━━━ SUPPLIED ENTRIES

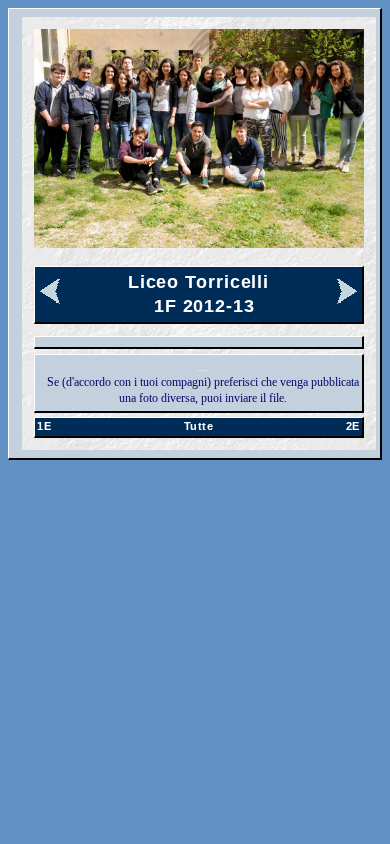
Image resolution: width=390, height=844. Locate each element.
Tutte (199, 426)
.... (203, 367)
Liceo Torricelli (198, 282)
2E (353, 426)
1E (44, 426)
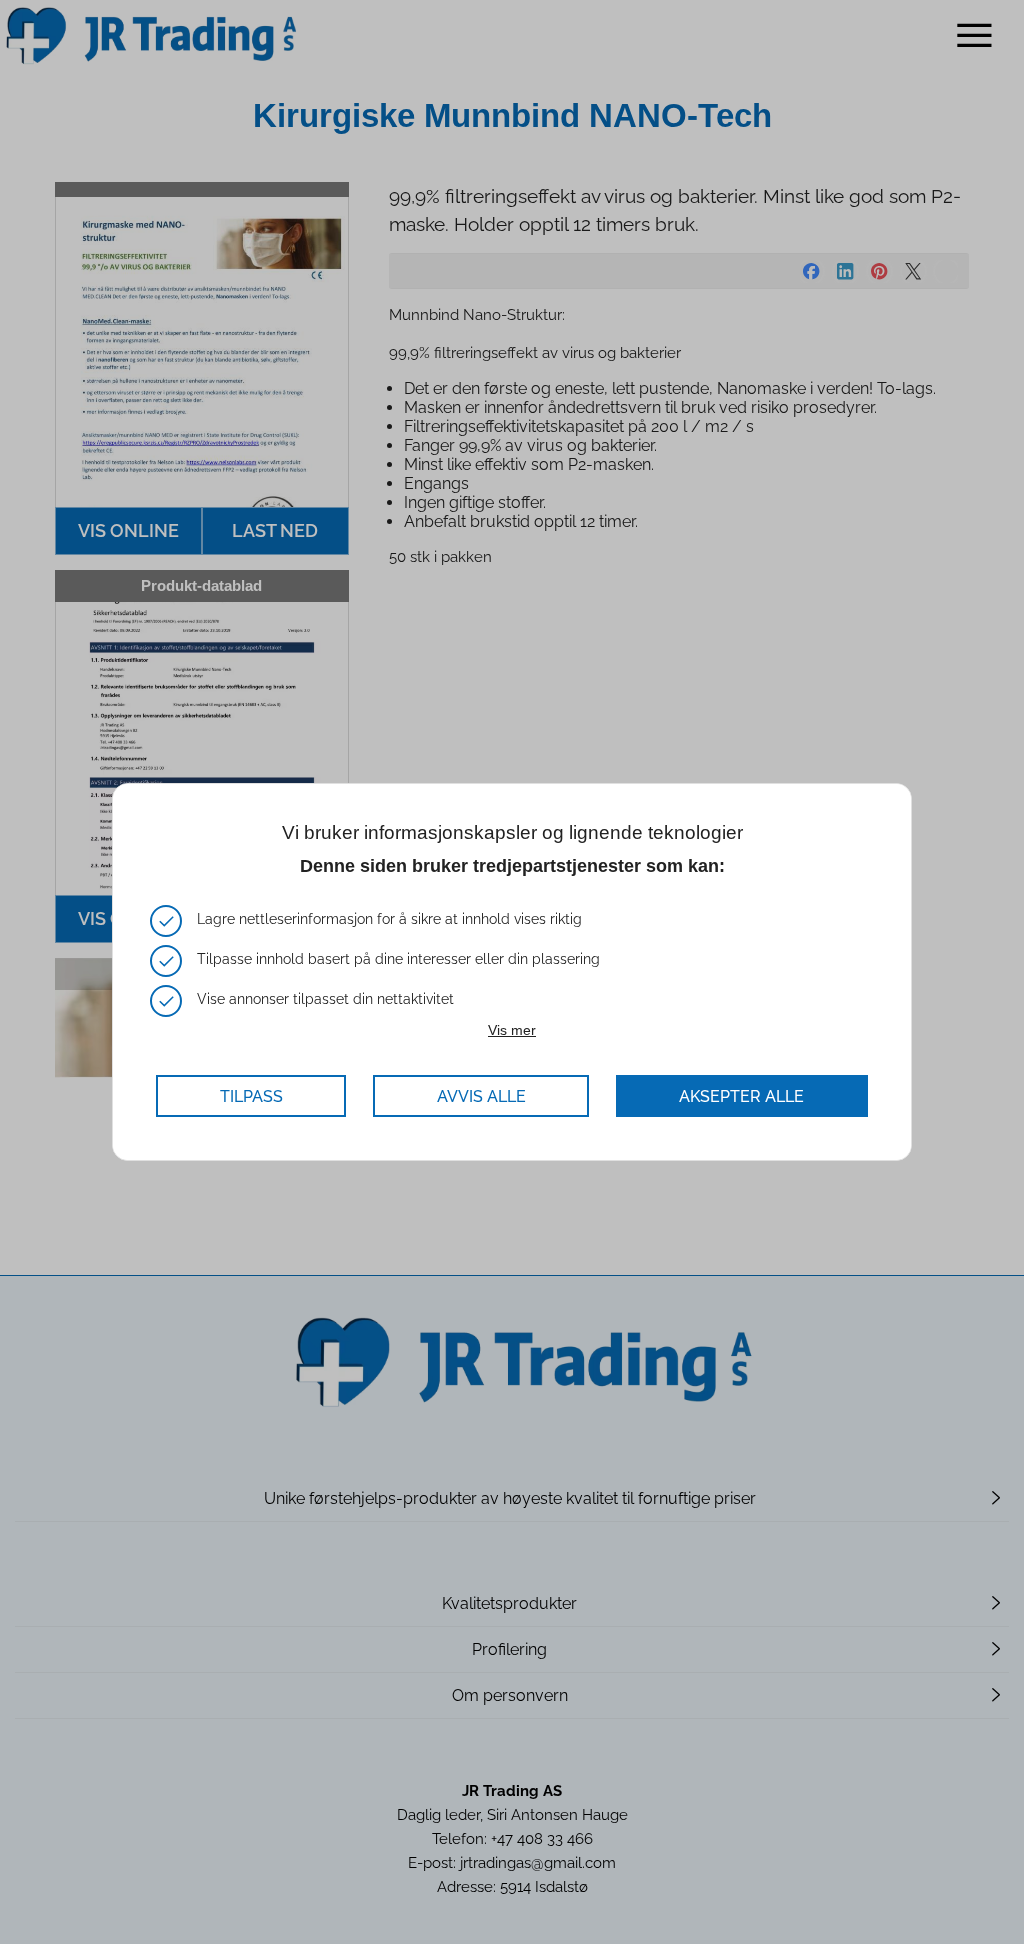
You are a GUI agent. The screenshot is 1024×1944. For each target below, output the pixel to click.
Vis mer (512, 1030)
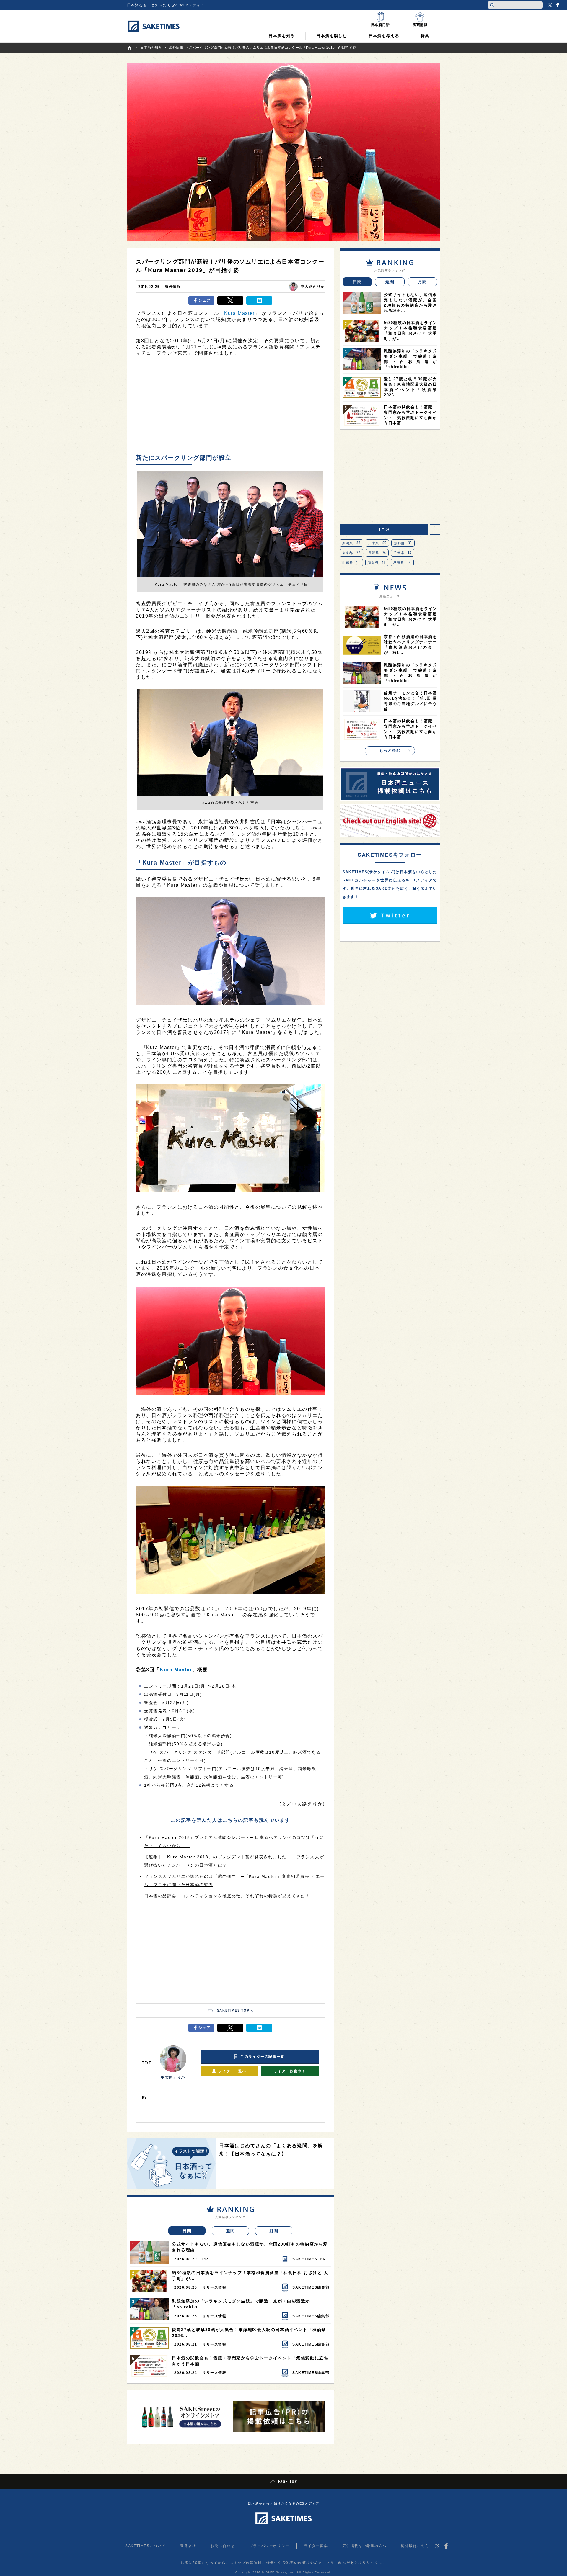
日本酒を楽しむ (331, 35)
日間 (187, 2230)
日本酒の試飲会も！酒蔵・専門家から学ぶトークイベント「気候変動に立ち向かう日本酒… (250, 2361)
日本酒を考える (384, 35)
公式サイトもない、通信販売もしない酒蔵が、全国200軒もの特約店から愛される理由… (250, 2247)
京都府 (403, 543)
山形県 (351, 562)
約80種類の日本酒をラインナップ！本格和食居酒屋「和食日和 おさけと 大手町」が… (250, 2275)
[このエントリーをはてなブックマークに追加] (259, 300)
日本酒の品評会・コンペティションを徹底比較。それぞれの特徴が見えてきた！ (227, 1895)
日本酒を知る (281, 35)
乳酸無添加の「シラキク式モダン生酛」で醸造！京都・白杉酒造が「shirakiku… (241, 2304)
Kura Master (239, 313)
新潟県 (351, 543)
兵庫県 (377, 543)
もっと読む (390, 750)
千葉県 (403, 552)
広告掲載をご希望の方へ (364, 2546)
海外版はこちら (415, 2546)
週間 (230, 2230)
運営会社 (188, 2546)
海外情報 (173, 286)
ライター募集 (316, 2546)
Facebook (557, 5)
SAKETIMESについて (145, 2546)
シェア (204, 300)
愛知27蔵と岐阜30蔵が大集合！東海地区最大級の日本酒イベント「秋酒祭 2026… (249, 2332)
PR (205, 2259)
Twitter (549, 5)
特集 (425, 35)
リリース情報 (214, 2287)
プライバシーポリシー (269, 2546)
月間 (273, 2230)
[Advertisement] (230, 406)
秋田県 (402, 562)
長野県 (377, 552)
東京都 (351, 552)
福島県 (377, 562)
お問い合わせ (223, 2546)
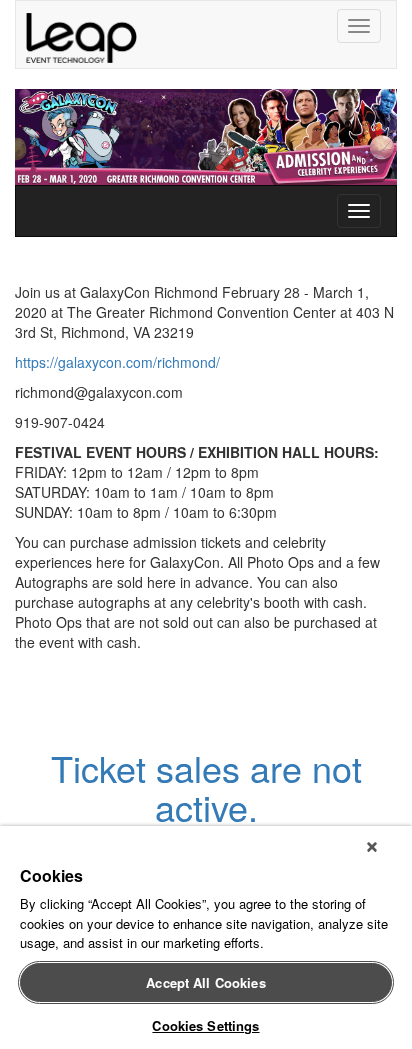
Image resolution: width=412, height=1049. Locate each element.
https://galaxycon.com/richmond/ (117, 362)
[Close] (372, 847)
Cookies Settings (205, 1025)
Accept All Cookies (205, 982)
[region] (206, 937)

━━━━━━

Take every entry above and transcribe it exactly, with no pictures in the copy.

**WRITTEN RESPONSE**
Image resolution: width=390, height=844. Locate each element.
Tutte (199, 426)
.... (203, 367)
Liceo Torricelli (198, 282)
2E (353, 426)
1E (44, 426)
You are a GUI agent. The screenshot is 1024×1944. For each target below, output the pixel to click.
Vis mer (512, 1030)
日本酒を楽しむ (331, 35)
日間 (187, 2230)
日本酒の試飲会も！酒蔵・専門家から学ぶトークイベント「気候変動に立ち向かう日本酒… (250, 2361)
日本酒を考える (384, 35)
公式サイトもない、通信販売もしない酒蔵が、全国200軒もの特約店から愛される理由… (250, 2247)
京都府 (403, 543)
山形県 (351, 562)
約80種類の日本酒をラインナップ！本格和食居酒屋「和食日和 おさけと 大手町」が… (250, 2275)
[このエントリーをはてなブックマークに追加] (259, 300)
日本酒の品評会・コンペティションを徹底比較。それぞれの特徴が見えてきた！ (227, 1895)
日本酒を知る (281, 35)
乳酸無添加の「シラキク式モダン生酛」で醸造！京都・白杉酒造が「shirakiku… (241, 2304)
Kura Master (239, 313)
新潟県 (351, 543)
兵庫県 (377, 543)
もっと読む (390, 750)
千葉県 (403, 552)
広告掲載をご希望の方へ (364, 2546)
海外版はこちら (415, 2546)
週間 (230, 2230)
運営会社 (188, 2546)
海外情報 (173, 286)
ライター募集 (316, 2546)
Facebook (557, 5)
SAKETIMESについて (145, 2546)
シェア (204, 300)
愛知27蔵と岐阜30蔵が大集合！東海地区最大級の日本酒イベント「秋酒祭 2026… (249, 2332)
PR (205, 2259)
Twitter (549, 5)
特集 (425, 35)
リリース情報 (214, 2287)
プライバシーポリシー (269, 2546)
月間 (273, 2230)
[Advertisement] (230, 406)
秋田県 (402, 562)
長野県 (377, 552)
東京都 (351, 552)
福島県 (377, 562)
お問い合わせ (223, 2546)
Image resolution: width=412, height=1049. Locate each element.
https://galaxycon.com/richmond/ (117, 362)
[Close] (372, 847)
Cookies Settings (205, 1025)
Accept All Cookies (205, 982)
[region] (206, 937)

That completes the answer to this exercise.